Hide And Seek - CSCG2022

Category: Reverse Engineering
Difficulty: Easy
Author: lion

You may be wondering why this is one of the challenges that I submitted a writeup for.
Well, I may or may not have overcomplicated it, *quite a bit*.

(Don't mind the missing icons, fonts being fonts...)

What was supposed to be a simple challenge, where an strace command was enough, became an adventure for me which lead to me learning a bit more than intended.

Recon

We are given a zip file, hide_and_seek.zip, containing the executable hide_and_seek.
Executing it gives us the following output:

    Hello!
    Here is your flag:
    https://www.youtube.com/watch?v=oHg5SJYRHA0

If you dared to visit the link, you'll know that it is, in fact, not the flag.
But what you may not know is that this first execution of the binary could lead to some confusion, which we'll get to later.

We, at first, try the usual, strings, strace (incorrectly), ltrace, whatever you have, but none yield results.
It's a simple challenge, but not *that* simple.
So, onto some actual reversing!

Looking at the binary in Ghidra, it does a few things.
First, the binary is stripped, but that shouldn't be a problem.
Usually, you can identify the main function by looking at the entry function.
In it you can find a call to __libc_start_main, and the first argument to that call is the main function we are looking for.

This is a decompilation Ghidra offers us.
We can see that the main function first gets some random data via the getrandom function, and then enters a loop.
This loop repeats for 10 times, and each time it calls fork() followed by the function I for now named do_something.

What fork does here is duplicate the current process, so to say.
It creates another thread, which then calls do_something.
So do_something gets executed 10 times, each of them running at the same time, because they are seperate threads.
This should already raise suspicion, if we run the function 10 times, why do we only see the output once?
Let's say we acknowledged this suspicion, and, unlike me, followed the intended route from here on out.

So yes, something is definitely weird here, only one of the 10 threads get to print.
This could lead to the conclusion that the thread printing the flag has his output suppressed.
This theory gets supported by the fact that in the strings output from earlier we can see a reference to /dev/null, the magical linux file that makes things disappear.
But if we try running strace correctly, to catch the syscalls of all of the threads, we encounter a problem.
None of them print the flag.

..........

__Requirements__
1) Answer these questions from the Hide And Seek writeup:
(a) What executable is inside the zip file hide_and_seek.zip?
(b) How many times does the loop in the main function repeat?
(c) Which file does the strings output reference?
2) Write the next part of the Hide And Seek writeup, picking up after its final sentence.
The records that follow have no connection to the Hide And Seek writeup.

__Recorded information__
..........

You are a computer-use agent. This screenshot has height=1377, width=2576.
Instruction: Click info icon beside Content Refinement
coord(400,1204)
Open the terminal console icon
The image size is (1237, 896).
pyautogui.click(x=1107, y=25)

..........

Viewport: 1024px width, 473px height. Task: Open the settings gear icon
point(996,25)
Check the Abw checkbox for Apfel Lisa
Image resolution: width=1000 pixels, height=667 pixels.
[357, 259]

..........

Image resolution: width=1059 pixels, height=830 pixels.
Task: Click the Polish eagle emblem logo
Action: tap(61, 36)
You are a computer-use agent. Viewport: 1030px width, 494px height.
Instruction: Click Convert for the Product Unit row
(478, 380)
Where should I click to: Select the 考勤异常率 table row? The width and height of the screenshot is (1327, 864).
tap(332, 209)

..........

__The results__
1)
(a) hide_and_seek
(b) 10 times
(c) /dev/null

2)
So, is the theory busted?
Actually, no!
Looking at the strace output, we can see something rather interesting.

The binary first calls unlink, but on itself?
unlink is the system call that deletes files, "unlinks" them in the filesystem's file table if you want to be precise.
And right after, we reopen, and recreate, the file we just deleted.
So, the binary edits itself when you run it.
Which in turn means that the binary we have now isn't the same binary we downloaded, which we can confirm by comparing their hashes.

Knowing this we can try running the correct strace which accounts for every thread on the original binary, to try and find the flag.
In this case, the command is strace -f -s 100 ./hide_and_seek 2>&1 | grep CSCG.
-f to follow the threads, -s 100 to make strace show more of any strings it finds (for example the flag).
The last bit, 2>&1, is to redirect stderr to stdout, as strace outputs its tracing findings into stderr, which the | grep does not see.

And sure enough, when you run this against the original, never before run binary, you will get the flag.

This is where the intended solution ends, but this is not how I solved it.
To know how my slightly weirder way worked out we have to go back to the start, back in Ghidra.
I did realise that the binary modifies itself, but not that one of the threads actually printed the correct flag.
So from here on out I never ran the binary again, and tried to work out how the flag could be hidden.

On my search I came across 2 functions, both supposedly printing the flag.
One of them however didn't print a flag, rather it just printed the hardcoded link we see above.

This is a snippet of the function, and as we can see, this cannot print the flag as it just prints hardcoded strings.
The other function though looked like this.

This one prints a variable as the flag, so this must be the right function!
Though we see something that worried at least me when I looked at it.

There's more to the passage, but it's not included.